You owe $355,415
I just finished watching the movie "I.O.U.S.A." about America's addiction to debt, both privately and as a public policy to fund our overspending. It was a very balanced documentary mostly featuring former Comptroller General David Walker and it took shots at all political parties for what was called a "deficit of leadership" to match our actual deficits.
The main thing I took away from the film is that it reinforced my special obsession with the U.S. debt: the structural gap between entitlement promises and our ability to pay for them. Social Security has an unfunded liability of $14.5 trillion, the Prescription Drug Plan has a liability of $19.2 trillion, and the granddaddy Medicare has an unfunded liability of $76.4 trillion. In other words, we need over $110 trillion right now (or $355,415 per American) to pay for all this stuff and we currently have zip. Meanwhile, foreign countries are gobbling up U.S. T-bills, raising the specter of economic warfare in much the same way the United States pressured England and France during the Suez Canal crisis.
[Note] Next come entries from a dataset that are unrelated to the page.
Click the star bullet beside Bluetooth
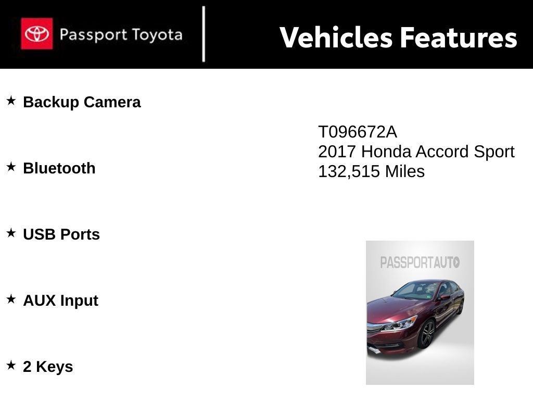 pos(11,167)
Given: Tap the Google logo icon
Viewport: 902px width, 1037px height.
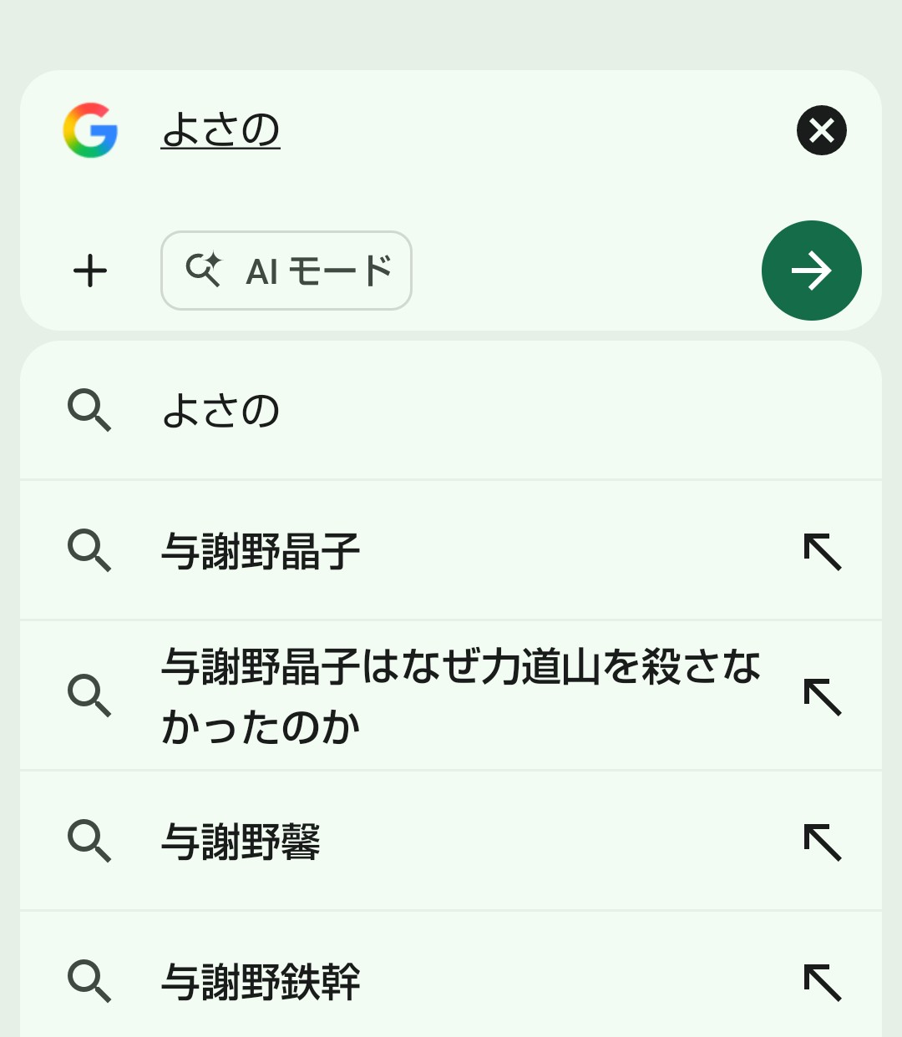Looking at the screenshot, I should (x=90, y=130).
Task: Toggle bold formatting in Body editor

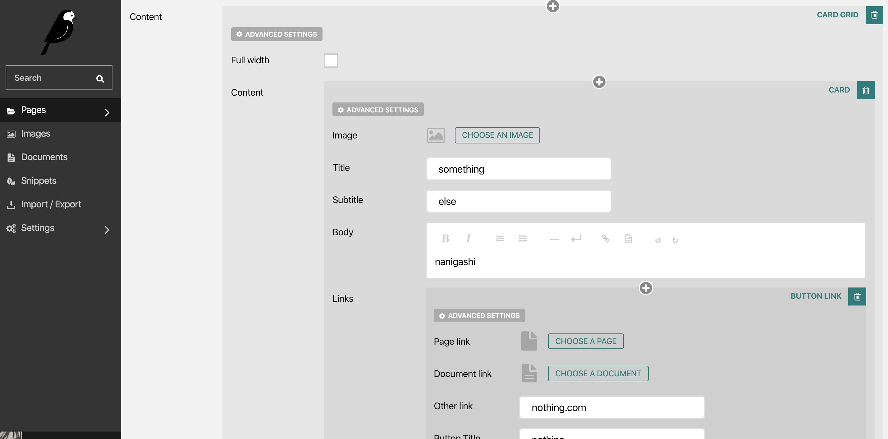Action: (x=445, y=238)

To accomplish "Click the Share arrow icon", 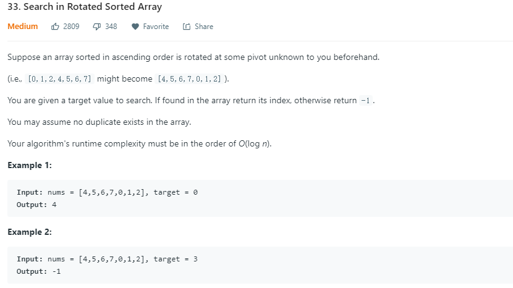I will [187, 27].
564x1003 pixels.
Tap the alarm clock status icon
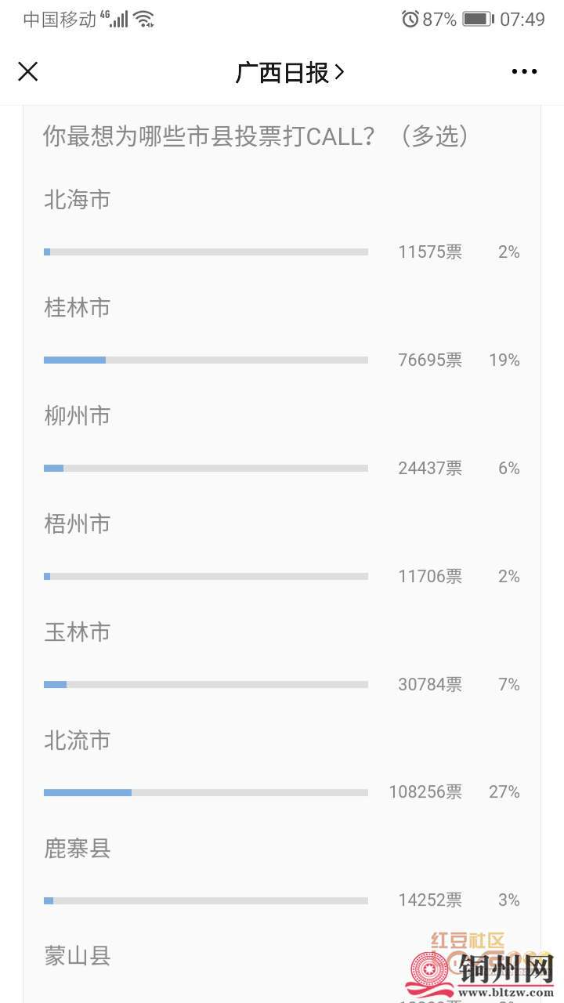coord(410,20)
Anyway, it was a very good, eye-opening, and scary movie. But they weren't above a little humor: in the closing credits, they played Nick Lowe's "Cruel to be Kind" as a reminder that a little pain right now will help America avoid a calamitous fiscal reckoning in the future.
3 comments:
Social Security has an unfunded liability of $14.5 trillion
This too-frequently-cited number covers the entirety of the future (dubbed "infinite horizon"). It is dismissed by the AAA national actuaries guild as being misleading, and not useful.
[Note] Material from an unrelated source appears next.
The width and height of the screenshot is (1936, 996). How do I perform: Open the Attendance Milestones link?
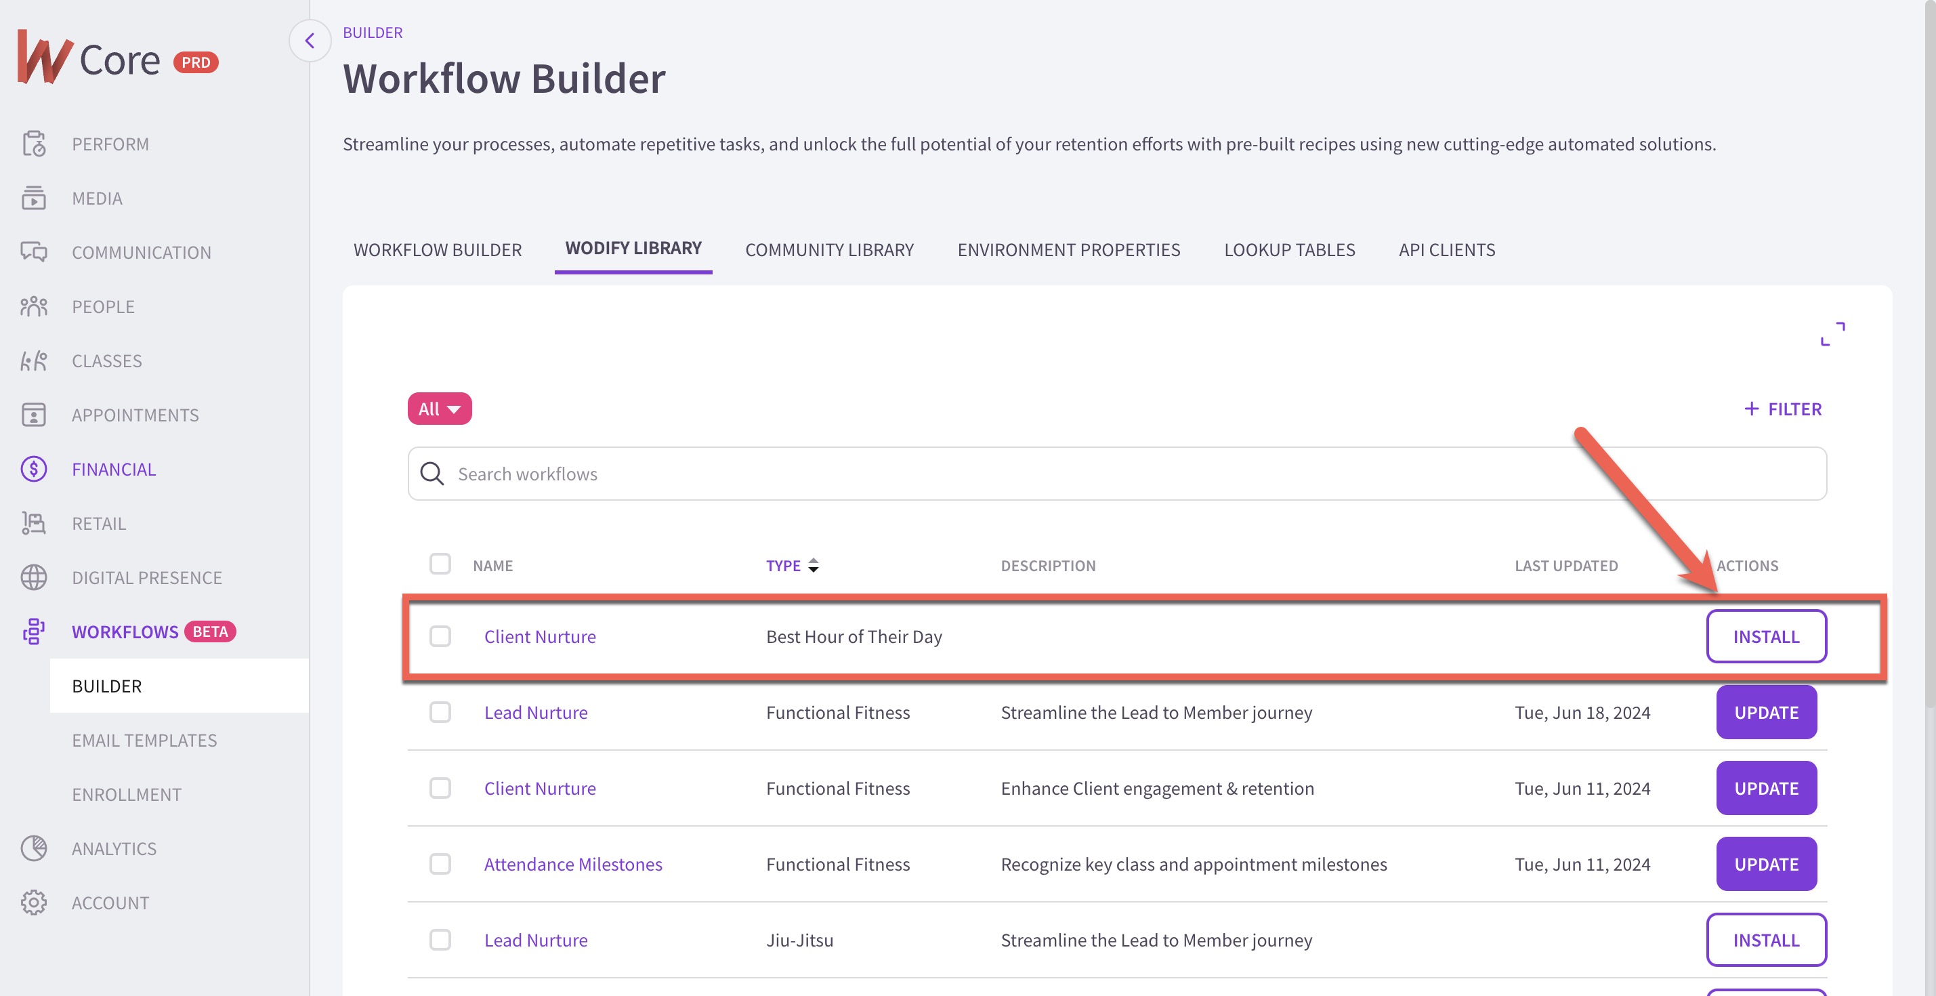573,864
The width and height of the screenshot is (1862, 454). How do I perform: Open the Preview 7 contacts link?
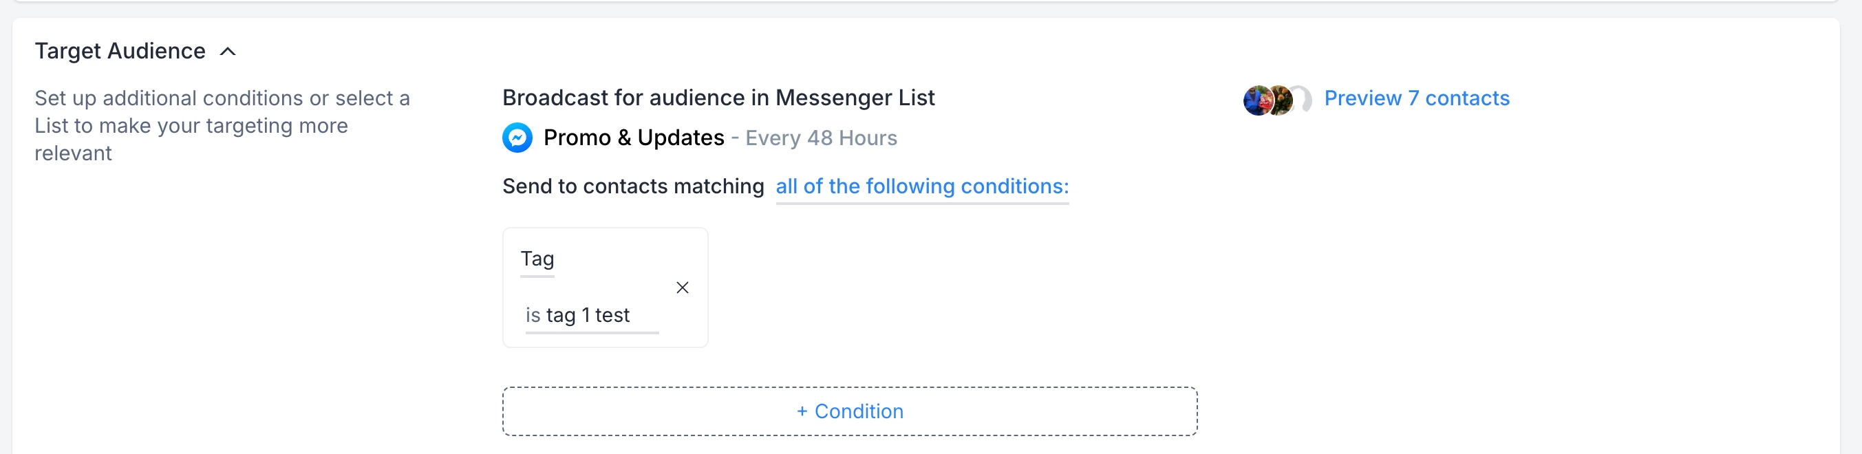1416,98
Over the next 75 years, the liability is $3.7 trillion, not 14.5. The estimated taxable payroll between now and 2085 is more than $300 trillion.
Well, a trillion here, a trillion there, and pretty soon you're talking about real money.
The SS Trustees have said that benefits will need to be cut 25% in 2037. The gap between promised benefits and actual benefits cannot be breached. As a minimum, can we tell Americans the truth?
Well, a trillion here, a trillion there, and pretty soon you're talking about real money.
Sure, but 75 years isn't "pretty soon." The program's entire existence has been 75 years.